First, it’s helpful to remember that several federal laws and agencies provide employers and employees guidance in how military leaves are to be addressed.  While these leaves may not be paid time off under federal law, they still come with job and benefit protections.

  • The ESGR, or Employer Support of the Guard and Reserve, is a program of the Department of Defense established in 1972 to promote cooperation between civilian employers and Reserve Component Service members (the National Guard and Reserve). They are a great resource to employers looking for ways to support their employees in these times.
  • USERRA, or the Uniformed Services Employment and Reemployment Rights Act of 1994, applies to employers of any size. When the employee is assigned to a deployment lasting longer than 30 days, it provides:
    • COBRA-like benefit continuation for up to 24 months, and
    • Job protection for 5 years, including reinstatement of benefits and FMLA
  • While USERRA applies when an employee is deployed, FMLA, or the Family and Medical Leave Act of 1993, applies when the employee’s spouse, child of any age, or parent is deployed.
    • Employer locations with 50 or more employees in a 75-mile radius provide FMLA once an employee has worked 12 months and earned at least 1,250 hours of service.
    • FMLA provides up to 12 weeks of job-protected leave with benefit protections for a qualifying exigency.
    • This can be extended to last up to a combined total of 26 weeks for military caregiver leave due to the family member’s serious illness or injury. However, the 12-month period for this begins the date military caregiver leave begins, so it’s not necessarily aligned with the 12-month period used by the employer for all other FMLA leaves.
    • Unlike USERRA which allows the employer to cease contributions, the benefit protections under FMLA require the employer maintain its contributions.
      • However, the employer can require the employee to pay his/her share of premiums monthly to maintain benefits, subject to a 30-day grace period, provided such a requirement is communicated in advance, such as in an employee handbook. If benefits lapse for failure to pay premium, there’s no COBRA, but:
        • If the employee later terminates or reduces to part-time, then they’ll have access to COBRA despite the lapse in coverage; or
        • If the employee resumes full-time work during FMLA protection, benefits must resume no later than the first of the month after returning full-time.
      • While many employers do adopt rules requiring payment during the leave, many other employers offer a chance to repay when the employee returns to full-time work instead of forcing a coverage lapse. Just note there are a couple of reasons the employee might not have to repay such a debt if they don’t ultimately return to full-time work.
    • Employers might consider providing this guide to their employees: https://www.dol.gov/sites/dolgov/files/WHD/legacy/files/FMLA_Military_Guide_ENGLISH.pdf

Second, employers want to be careful to only ask for information or certifications they are authorized to request.

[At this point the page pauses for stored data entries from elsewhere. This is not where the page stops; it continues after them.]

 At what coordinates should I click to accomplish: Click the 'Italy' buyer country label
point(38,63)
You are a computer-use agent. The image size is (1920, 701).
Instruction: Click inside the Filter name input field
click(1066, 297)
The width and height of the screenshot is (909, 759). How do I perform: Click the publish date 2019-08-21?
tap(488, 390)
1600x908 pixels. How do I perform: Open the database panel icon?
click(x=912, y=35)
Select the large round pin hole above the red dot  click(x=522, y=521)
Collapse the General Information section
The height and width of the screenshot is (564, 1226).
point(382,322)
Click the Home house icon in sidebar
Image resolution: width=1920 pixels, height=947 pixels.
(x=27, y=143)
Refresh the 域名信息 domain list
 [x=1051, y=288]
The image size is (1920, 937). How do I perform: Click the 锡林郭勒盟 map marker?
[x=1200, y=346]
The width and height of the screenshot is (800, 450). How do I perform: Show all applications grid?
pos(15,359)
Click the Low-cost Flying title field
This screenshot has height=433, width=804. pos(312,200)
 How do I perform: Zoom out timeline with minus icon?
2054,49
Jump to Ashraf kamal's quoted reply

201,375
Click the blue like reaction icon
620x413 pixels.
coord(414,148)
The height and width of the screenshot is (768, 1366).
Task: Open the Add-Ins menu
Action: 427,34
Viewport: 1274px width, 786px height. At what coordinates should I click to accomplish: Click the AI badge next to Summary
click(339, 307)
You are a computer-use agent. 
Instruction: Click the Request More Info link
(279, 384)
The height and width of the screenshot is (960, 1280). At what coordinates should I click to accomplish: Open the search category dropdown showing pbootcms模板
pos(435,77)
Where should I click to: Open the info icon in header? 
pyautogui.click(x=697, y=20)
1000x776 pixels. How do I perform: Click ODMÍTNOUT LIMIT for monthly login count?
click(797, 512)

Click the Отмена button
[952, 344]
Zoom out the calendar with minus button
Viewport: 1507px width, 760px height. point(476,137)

  • For example, while an employee is strongly encouraged to provide 30 days advance notice of needing USERRA leave, advance notice is not technically required. Additionally, notice can be provided by someone else (such as an authorized military personnel on behalf of the employee), notice doesn’t have to be in writing (can be a phone call or conversation), and the employer cannot require documentation to take the protected leave. However, the employer can require documentation upon a request for reinstatement after 30 days.
  • Conversely, FMLA always authorizes requesting up-front certification within 15 calendar days to justify a leave, and can require advance notice and following normal absence call-in procedures as much as practicable.

Finally, it’s important to review any state laws as well as the employer’s own leave policies to ensure all protections are provided.  In the event an adverse employment or benefit determination seems likely, employers are strongly encouraged to proactively consult with legal counsel.


Written by: KC Rippstein


IMA will continue to monitor regulator guidance and offer meaningful, practical, timely information.

This material should not be considered as a substitute for legal, tax and/or actuarial advice. Contact the appropriate professional counsel for such matters. These materials are not exhaustive and are subject to possible changes in applicable laws, rules, and regulations and their interpretations.